Trump held alternative programming to counter the Fox News (or Fox Business) debates, in August by appearing in a pre-taped interview with Tucker Carlson (was pre-recorded but shown on ‘X’, formerly known as Twitter, starting at the same time as the “official” event) and in September by speaking to a gathering of striking auto workers and other tradesmen who generally support Trump.
Trump’s again opted not to be seen alongside his fellow 2024 Republican candidates in Miami – he’s planning to hold a counter-rally in Florida instead -- so the ones who qualified, Florida Governor Ron DeSantis, former South Carolina Governor (and Trump’s U.N. Ambassador) Nikki Haley, businessman and political newcomer Vivek Ramaswamy, the always good-for-a-chuckle former New Jersey Governor Chris Christie and 11th hour qualifier South Carolina Senator Tim Scott – will take up considerably less stage space and program time to answer questions from NBC Moderators Lester Holt, Kristen Welker (new ‘Meet the Press’ Host, replacing Chuck Todd) and Hugh Hewitt, the lone conservative-leaning pundit of the trio.

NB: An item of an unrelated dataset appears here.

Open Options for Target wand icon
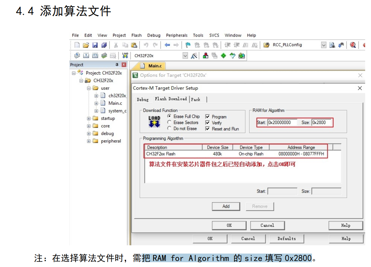The image size is (371, 267). [x=194, y=55]

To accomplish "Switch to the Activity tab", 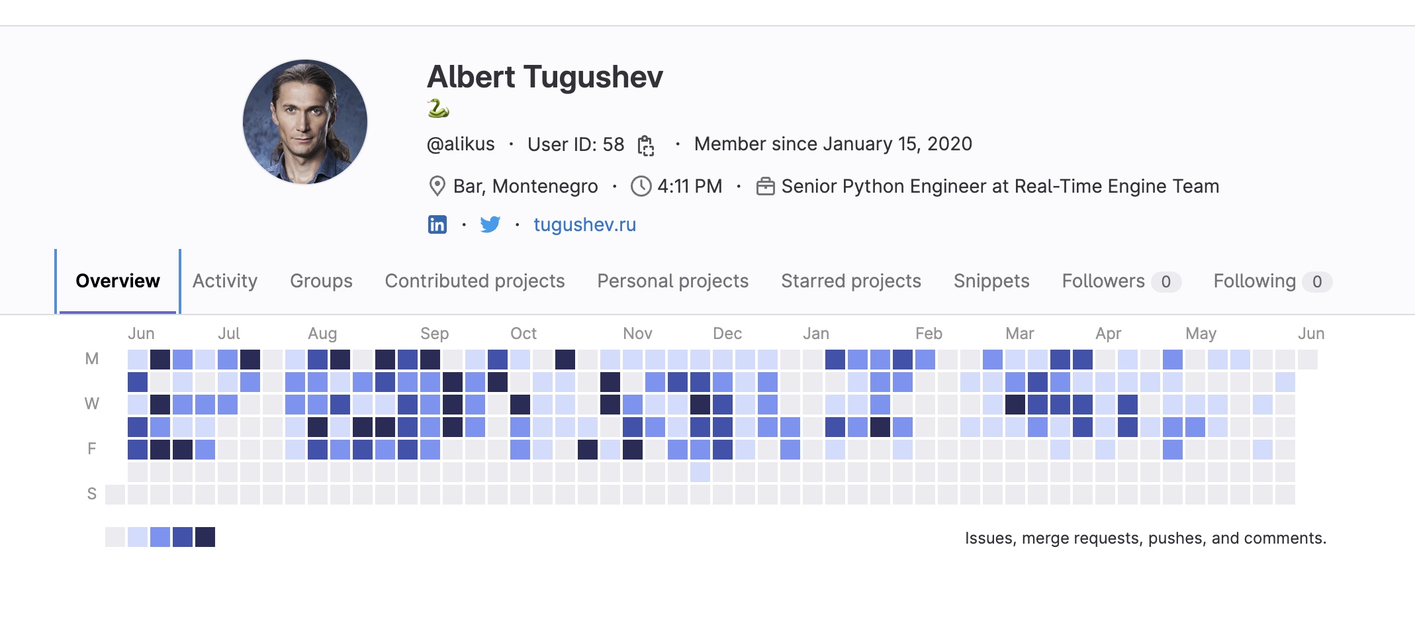I will click(x=224, y=281).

The debate will begin at 8 p.m. EST, an hour earlier than the previous versions, which certainly benefits the sleep challenged on the east coast.
Many in the conservative commentator world expressed displeasure with the Republican National Committee’s decision to award yet another presidential primary debate to an establishment source like NBC, which, like all the other corporate media sources, has been no friend to conservatives or Republican causes over the decades. With a wealth of conservative outlets to choose from now, the stodgy and immovable party apparatus has apparently not learned its lesson.

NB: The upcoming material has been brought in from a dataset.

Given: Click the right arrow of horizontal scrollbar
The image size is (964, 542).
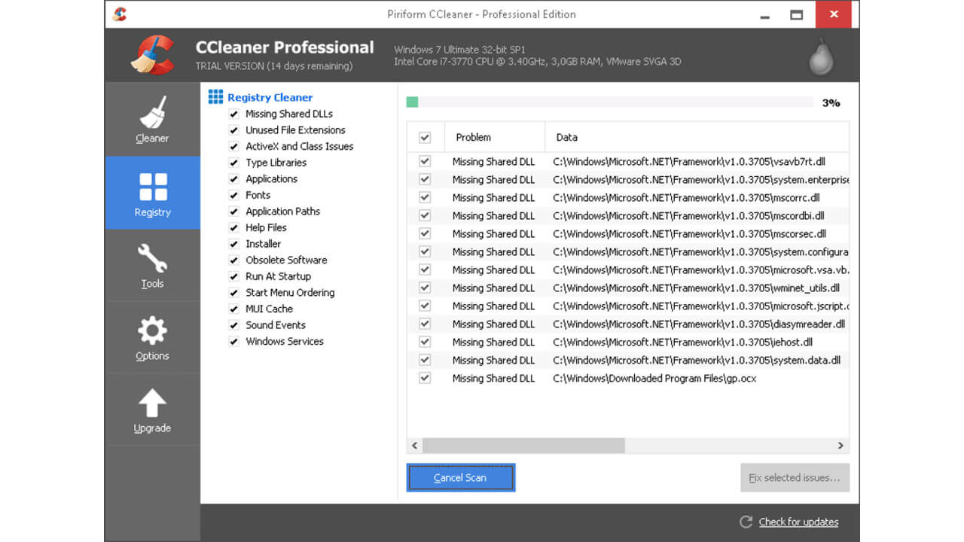Looking at the screenshot, I should pos(841,446).
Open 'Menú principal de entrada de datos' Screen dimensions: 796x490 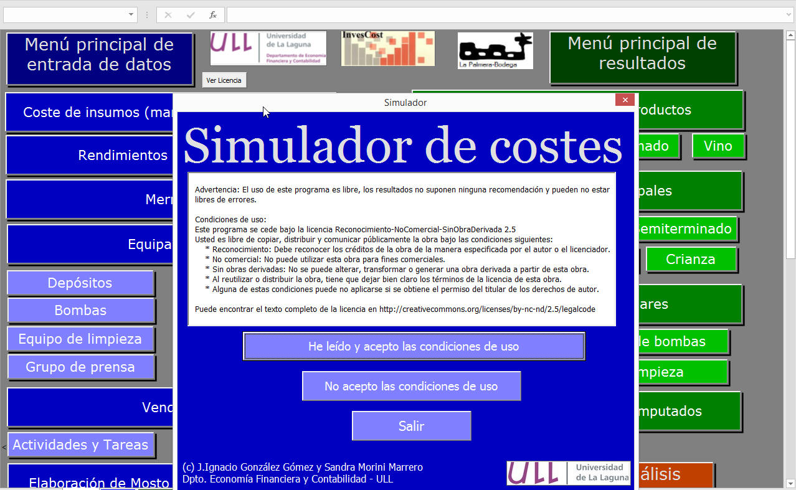99,59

With Trump not in attendance, the mystery is whether it will matter who hosts, moderates or chooses the subject matter for the debate. As was true with the first two forums, much of the viewers’ attention will still be concentrated on Trump himself, because the former president’s personality and immutable style will always be present whether his physical being is there or not.
That’s exactly the way Trump wants it and he knows just how to manipulate the message.
With the remaining not-Trump candidates so far behind Trump as it is, both nationally and in the early voting states, the race leader will be on their minds as well. With a decent slice of the allotted time likely to center on the situation in the Middle East (one of the sponsors is the Republican Jewish Coalition), the questions should provide ample opportunity for the old-guard Bush-ians (Nikki Haley, Chris Christie and Tim Scott) to call for an uninhibited pipeline of cash from the U.S. Treasury to Israel and other allies in the region. There will be plenty of (deserved) loathing directed towards Iran, a healthy chunk of anti-Russia rhetoric (also deserved, as long as more loot for Ukraine is legitimately debated) as well as a load of (again, deserved) warnings and concentration on Communist Red China.
Ron DeSantis and Vivek Ramaswamy will no doubt attempt to describe the nuances in their positions on those topics, which hover closer to Trump’s “America First” emphasis and keeping America’s military strong without committing to being the world’s sole policeman against evil, a proposition that’s already been tried and didn’t turn out so well. With our country plunged hopelessly into debt, such ventures are simply too costly and expensive to tolerate.
There will also likely be some discussion on possible consolidation of the not-Trump vote. DeSantis has been in second place since the beginning, but hasn’t made headway against the frontrunner in months, if at all. Likewise, none of the others has made a major move, no matter how pundits try spinning Haley’s recent little bump into something substantial.
Former vice president Mike Pence recently dropped his presidential bid, undoubtedly realizing he wouldn’t qualify for any more debates (including this one). Some of the hopefuls still alive are similarly looking at increasingly stringent criteria for “earning” a place on stage. With Trump outwardly advocating for all future party events to be cancelled, it’s hard to envision how these things can go on without some type of format alteration.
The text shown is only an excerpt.